DESCRIPTION (provided by applicant): Optical Imaging of Targeted Anti-Cancer Drug Delivery Kinetics: Project Summary Kevin Webb and Philip Low, Purdue University We propose to determine anti-cancer drug delivery kinetics in vivo using an optical molecular imaging method with nanometer length scale sensitivity. This imaging method will extract fluorescence resonance energy transfer (FRET) parameter images from heavily scattered light through optical diffusion tomography (ODT). Our goal is to establish efficacy in determining targeted anti-cancer drug delivery kinetics. To improve image quality and reduce the computational burden, the subject geometry will be determined using a laser line scan, and an unstructured mesh diffusion model will describe the optical transport. With a folate-targeted FRET indicator, mouse tumors will be imaged in vivo and results compared with those from the euthanized, dissected mice. Once a folate-FRET chemical is internalized into a cancer cell, a disulfide bond reduction causes the acceptor that acted as a quencher to be cleaved from the donor. This cleavage results in increased donor emission and reduced acceptor emission associated with the increase in distance between the donor and acceptor fluorophores. These FRET parameters imaged over time will provide the necessary information to develop spatial maps of the release kinetics. Prior studies have shown that conjugation of either the FRET chemical or the anti-cancer drug to folate does not affect the folate uptake into cancer cells, meaning that the folate-FRET parameters will offer accurate information about folate-drug kinetics. The proposed work will result in quantitative in vivo spatial maps of the number of released acceptor fluorophores as a function of time. Although anti-cancer drugs will not be used in this research, inference for their performance follows because of the identical release process, upon which the drug is activated. Once established, this optical imaging approach will become a tool in the design of new anti-cancer drugs.
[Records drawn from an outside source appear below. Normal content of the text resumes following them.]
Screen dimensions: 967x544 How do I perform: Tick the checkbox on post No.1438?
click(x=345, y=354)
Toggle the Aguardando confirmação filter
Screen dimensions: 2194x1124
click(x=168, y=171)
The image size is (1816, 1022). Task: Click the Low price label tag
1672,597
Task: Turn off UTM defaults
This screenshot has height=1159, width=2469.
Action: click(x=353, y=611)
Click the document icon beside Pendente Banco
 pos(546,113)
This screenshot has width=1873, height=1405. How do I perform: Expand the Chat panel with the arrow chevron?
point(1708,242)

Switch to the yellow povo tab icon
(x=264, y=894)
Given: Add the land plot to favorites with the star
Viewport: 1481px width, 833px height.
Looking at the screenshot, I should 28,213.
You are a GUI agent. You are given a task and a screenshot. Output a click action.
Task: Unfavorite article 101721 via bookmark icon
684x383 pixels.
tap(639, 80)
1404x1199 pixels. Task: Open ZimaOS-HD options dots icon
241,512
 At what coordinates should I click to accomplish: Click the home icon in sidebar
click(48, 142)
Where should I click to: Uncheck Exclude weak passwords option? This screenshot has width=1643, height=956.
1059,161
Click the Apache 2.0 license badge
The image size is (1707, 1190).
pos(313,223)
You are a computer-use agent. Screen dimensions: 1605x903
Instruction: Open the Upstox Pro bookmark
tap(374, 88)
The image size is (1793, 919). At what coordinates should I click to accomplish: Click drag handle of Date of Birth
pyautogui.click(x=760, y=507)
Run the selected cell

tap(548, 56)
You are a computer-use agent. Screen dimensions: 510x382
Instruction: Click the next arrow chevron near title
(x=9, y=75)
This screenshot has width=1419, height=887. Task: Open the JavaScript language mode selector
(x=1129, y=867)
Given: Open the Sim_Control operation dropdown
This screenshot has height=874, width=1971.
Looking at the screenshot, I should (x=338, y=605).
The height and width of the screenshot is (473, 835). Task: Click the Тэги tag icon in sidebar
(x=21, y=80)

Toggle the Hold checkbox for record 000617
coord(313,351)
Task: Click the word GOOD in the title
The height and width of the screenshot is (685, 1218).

描述（由申请人提供）：靶向抗癌药物递送动力学的光学成像：项目总结Kevin Webb和Philip Low，普渡大学我们建议使用具有纳米长度尺度灵敏度的光学分子成像方法来确定抗癌药物在体内的传递动力学。这种成像方法将通过光学扩散断层扫描（ODT）从严重散射的光中提取荧光共振能量转移（FRET）参数图像。我们的目标是建立确定靶向抗癌药物递送动力学的功效。为了提高图像质量并减少计算负担，将使用激光线扫描确定受试者的几何形状，并且非结构化网格扩散模型将描述光学传输。使用叶酸靶向FRET指示剂，将对小鼠肿瘤进行体内成像，并将结果与来自安乐死的解剖小鼠的结果进行比较。一旦叶酸-FRET化学物质被内化到癌细胞中，二硫键还原导致作为猝灭剂的受体从供体中裂解。这种切割导致与供体和受体荧光团之间的距离增加相关的供体发射增加和受体发射减少。这些FRET参数随时间成像将提供必要的信息，开发释放动力学的空间图。先前的研究已经表明，FRET化学品或抗癌药物与叶酸的缀合不影响癌细胞对叶酸的摄取，这意味着叶酸-FRET参数将提供有关叶酸-药物动力学的准确信息。拟议的工作将导致在体内释放受体荧光团的数量作为时间的函数的定量空间图。虽然抗癌药物将不用于本研究，但由于药物被激活的相同释放过程，因此可以推断其性能。一旦建立，这种光学成像方法将成为设计新抗癌药物的工具。